In breaking news this evening, Sydney University has announced that its Institute for Democracy and Human Rights will host a lecture by the Dalai Lama in mid-June, under the theme “Education Matters”. It says it “will be the first engagement of the Dalai Lama during his Australian tour.”
The reason this is news, of course, is that last week it was suggested that the University had vetoed a proposed talk by the Dalai Lama, possibly due to its heavy reliance on Chinese students and consequent cosy relationship with the Chinese government. The University issued what was not quite a denial of the suggestion, saying that he would instead be speaking at a hotel where he could “address a wider group of students from across a number of universities.”
This is, of course, an all-too-familiar pattern. No-one who values their relationship with the Chinese government wants to be seen with the Dalai Lama, but no-one who cares about their public image wants to be seen to be turning him down. It’s a delicate balancing act.
Recall back in 2007, for example, when both prime minister John Howard and opposition leader Kevin Rudd initially refused to schedule a meeting with him. But when it became a matter of public controversy Rudd changed his mind, and Howard eventually followed suit, after apparently spending four weeks checking his diary.
I wrote at the time (in a blog post that I can no longer find on the Crikey site) that “As usual, the exiled Tibetan leader conveys an air of serene acceptance of all this. But keeping him hanging for almost a month is surely much more offensive than a simple refusal would have been.”
But rudeness has been completely bipartisan: since Labor returned to office, both Rudd and Julia Gillard have declined opportunities to meet the Dalai Lama. Last year, Gillard rather embarrassingly won praise from the Chinese media on that account.
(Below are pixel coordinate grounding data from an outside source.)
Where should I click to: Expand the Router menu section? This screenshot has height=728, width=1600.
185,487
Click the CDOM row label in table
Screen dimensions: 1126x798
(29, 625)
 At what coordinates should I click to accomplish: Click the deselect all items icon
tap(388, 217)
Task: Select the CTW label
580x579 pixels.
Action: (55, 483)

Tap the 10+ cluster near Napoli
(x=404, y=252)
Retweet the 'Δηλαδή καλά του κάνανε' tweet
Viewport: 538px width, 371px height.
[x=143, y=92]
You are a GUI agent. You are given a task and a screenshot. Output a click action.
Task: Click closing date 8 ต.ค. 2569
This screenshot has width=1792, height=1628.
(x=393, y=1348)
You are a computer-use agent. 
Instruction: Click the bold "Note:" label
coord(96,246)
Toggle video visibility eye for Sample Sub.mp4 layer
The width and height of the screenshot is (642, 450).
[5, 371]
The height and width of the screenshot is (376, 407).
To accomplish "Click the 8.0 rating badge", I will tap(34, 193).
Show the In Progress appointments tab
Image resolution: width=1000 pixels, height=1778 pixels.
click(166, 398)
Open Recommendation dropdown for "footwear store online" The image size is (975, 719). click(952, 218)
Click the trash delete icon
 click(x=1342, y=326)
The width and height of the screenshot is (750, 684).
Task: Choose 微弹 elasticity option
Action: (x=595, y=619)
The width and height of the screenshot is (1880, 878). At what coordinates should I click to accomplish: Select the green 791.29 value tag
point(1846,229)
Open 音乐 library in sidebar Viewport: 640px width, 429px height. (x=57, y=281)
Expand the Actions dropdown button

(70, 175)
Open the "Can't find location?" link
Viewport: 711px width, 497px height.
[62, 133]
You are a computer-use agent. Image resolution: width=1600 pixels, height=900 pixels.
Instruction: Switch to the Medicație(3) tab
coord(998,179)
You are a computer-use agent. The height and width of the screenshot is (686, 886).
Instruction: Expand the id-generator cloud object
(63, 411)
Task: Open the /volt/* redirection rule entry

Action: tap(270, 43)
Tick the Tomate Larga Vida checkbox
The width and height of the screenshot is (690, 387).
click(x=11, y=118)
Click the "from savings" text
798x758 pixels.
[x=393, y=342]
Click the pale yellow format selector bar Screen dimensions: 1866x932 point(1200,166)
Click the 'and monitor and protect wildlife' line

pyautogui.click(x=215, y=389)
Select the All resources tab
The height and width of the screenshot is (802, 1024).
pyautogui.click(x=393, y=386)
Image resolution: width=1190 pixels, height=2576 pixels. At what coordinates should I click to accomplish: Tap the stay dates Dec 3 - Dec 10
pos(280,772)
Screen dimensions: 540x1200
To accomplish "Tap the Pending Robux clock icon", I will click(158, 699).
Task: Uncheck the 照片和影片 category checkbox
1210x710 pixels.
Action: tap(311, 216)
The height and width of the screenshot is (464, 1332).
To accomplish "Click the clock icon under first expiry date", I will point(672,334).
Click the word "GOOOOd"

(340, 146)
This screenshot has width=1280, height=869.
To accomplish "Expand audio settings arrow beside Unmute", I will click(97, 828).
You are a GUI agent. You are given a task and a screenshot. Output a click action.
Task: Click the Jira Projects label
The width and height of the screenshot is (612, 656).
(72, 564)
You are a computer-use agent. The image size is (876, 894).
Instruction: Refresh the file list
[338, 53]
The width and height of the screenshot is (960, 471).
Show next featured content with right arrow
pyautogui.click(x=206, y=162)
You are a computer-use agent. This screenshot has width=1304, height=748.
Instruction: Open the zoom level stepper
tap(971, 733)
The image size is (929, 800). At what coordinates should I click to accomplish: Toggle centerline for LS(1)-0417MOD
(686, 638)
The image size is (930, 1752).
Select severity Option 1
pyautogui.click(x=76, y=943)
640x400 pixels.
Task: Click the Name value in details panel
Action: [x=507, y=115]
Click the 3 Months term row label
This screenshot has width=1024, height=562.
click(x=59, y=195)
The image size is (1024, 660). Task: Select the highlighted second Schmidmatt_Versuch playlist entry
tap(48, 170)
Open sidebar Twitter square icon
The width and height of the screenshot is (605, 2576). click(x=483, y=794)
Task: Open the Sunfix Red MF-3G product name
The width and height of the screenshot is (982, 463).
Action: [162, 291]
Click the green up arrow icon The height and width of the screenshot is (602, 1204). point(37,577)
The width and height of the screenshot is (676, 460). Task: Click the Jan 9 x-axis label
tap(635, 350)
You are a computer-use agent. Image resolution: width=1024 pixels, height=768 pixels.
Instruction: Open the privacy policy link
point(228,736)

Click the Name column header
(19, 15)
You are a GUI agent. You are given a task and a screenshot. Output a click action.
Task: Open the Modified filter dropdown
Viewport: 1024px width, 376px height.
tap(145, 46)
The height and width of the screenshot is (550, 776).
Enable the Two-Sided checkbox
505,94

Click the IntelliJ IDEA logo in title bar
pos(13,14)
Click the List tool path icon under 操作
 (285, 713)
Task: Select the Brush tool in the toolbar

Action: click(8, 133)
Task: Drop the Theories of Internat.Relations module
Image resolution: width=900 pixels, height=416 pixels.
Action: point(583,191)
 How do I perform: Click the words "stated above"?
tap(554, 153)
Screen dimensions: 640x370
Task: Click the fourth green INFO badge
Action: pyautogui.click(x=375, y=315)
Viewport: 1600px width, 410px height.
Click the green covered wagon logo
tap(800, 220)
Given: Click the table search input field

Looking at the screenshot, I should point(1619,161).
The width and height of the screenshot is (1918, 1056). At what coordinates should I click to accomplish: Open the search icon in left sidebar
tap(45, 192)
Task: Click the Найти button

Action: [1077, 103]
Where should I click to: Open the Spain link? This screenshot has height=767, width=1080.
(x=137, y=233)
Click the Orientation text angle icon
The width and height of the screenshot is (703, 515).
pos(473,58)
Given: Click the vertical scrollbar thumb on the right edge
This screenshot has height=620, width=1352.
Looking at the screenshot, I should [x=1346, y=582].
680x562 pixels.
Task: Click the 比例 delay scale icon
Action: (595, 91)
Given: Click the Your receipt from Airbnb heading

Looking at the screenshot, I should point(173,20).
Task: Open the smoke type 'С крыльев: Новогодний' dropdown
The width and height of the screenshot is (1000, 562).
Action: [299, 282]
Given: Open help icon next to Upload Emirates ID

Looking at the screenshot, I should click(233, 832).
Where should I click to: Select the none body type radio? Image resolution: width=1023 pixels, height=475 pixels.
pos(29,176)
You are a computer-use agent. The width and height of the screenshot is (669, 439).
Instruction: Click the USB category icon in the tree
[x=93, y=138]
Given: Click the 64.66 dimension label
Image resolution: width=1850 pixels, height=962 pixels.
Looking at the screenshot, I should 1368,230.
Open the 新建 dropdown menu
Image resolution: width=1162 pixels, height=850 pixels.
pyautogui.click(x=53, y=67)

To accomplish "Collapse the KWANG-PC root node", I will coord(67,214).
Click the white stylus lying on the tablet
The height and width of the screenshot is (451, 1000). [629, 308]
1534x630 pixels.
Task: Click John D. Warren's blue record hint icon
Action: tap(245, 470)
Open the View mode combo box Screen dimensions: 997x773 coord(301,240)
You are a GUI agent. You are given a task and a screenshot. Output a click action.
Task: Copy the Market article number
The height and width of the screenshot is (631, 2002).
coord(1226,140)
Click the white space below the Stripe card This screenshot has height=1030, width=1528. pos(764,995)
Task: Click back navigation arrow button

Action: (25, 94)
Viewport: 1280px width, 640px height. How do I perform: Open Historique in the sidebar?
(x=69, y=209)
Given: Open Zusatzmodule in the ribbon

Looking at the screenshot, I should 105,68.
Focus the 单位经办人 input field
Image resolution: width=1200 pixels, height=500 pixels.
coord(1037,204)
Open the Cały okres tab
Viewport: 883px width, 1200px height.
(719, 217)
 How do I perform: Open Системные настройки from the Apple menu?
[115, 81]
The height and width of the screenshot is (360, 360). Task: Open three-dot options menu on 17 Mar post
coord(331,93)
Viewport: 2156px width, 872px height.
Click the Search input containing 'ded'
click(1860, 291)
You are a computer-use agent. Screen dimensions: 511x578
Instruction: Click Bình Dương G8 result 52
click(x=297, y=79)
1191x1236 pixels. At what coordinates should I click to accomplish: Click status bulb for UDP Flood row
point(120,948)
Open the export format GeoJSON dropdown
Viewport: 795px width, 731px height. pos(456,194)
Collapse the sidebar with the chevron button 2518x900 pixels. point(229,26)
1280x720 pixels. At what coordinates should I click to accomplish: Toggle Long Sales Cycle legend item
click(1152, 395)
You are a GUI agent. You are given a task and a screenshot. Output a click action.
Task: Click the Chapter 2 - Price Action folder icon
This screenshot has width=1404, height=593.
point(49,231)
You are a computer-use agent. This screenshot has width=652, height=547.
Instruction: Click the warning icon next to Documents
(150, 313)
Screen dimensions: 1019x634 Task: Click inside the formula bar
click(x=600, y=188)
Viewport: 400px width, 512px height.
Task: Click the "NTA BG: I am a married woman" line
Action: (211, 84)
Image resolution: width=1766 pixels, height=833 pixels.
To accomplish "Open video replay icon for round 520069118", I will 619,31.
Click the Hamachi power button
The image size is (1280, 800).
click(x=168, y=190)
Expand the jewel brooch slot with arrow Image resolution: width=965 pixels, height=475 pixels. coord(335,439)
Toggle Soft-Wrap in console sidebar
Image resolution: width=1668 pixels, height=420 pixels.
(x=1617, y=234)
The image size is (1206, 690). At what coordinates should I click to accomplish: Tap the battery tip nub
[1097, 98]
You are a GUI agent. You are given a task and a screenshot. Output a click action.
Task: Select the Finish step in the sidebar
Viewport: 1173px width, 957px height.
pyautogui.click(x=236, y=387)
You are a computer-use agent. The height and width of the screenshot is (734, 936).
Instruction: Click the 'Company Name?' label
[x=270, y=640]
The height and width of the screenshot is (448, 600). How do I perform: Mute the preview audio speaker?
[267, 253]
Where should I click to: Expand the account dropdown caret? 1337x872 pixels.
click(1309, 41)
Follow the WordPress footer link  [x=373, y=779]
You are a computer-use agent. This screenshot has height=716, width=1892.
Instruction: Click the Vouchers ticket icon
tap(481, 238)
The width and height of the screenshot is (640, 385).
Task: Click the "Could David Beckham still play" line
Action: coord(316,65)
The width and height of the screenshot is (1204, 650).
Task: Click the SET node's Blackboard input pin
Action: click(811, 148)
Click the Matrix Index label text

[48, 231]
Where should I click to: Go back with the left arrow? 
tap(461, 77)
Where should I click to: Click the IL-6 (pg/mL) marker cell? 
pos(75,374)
Officially, the Nobel laureate no longer has any position in the Tibetan government in exile; in his travels he presents himself simply as a religious teacher, and organisations like Sydney University are only too eager to deny any political content to his message. But at the age of 77 he remains the heart and soul of Tibetan nationalism, and China’s well-attested paranoia about him is testament to his continuing relevance.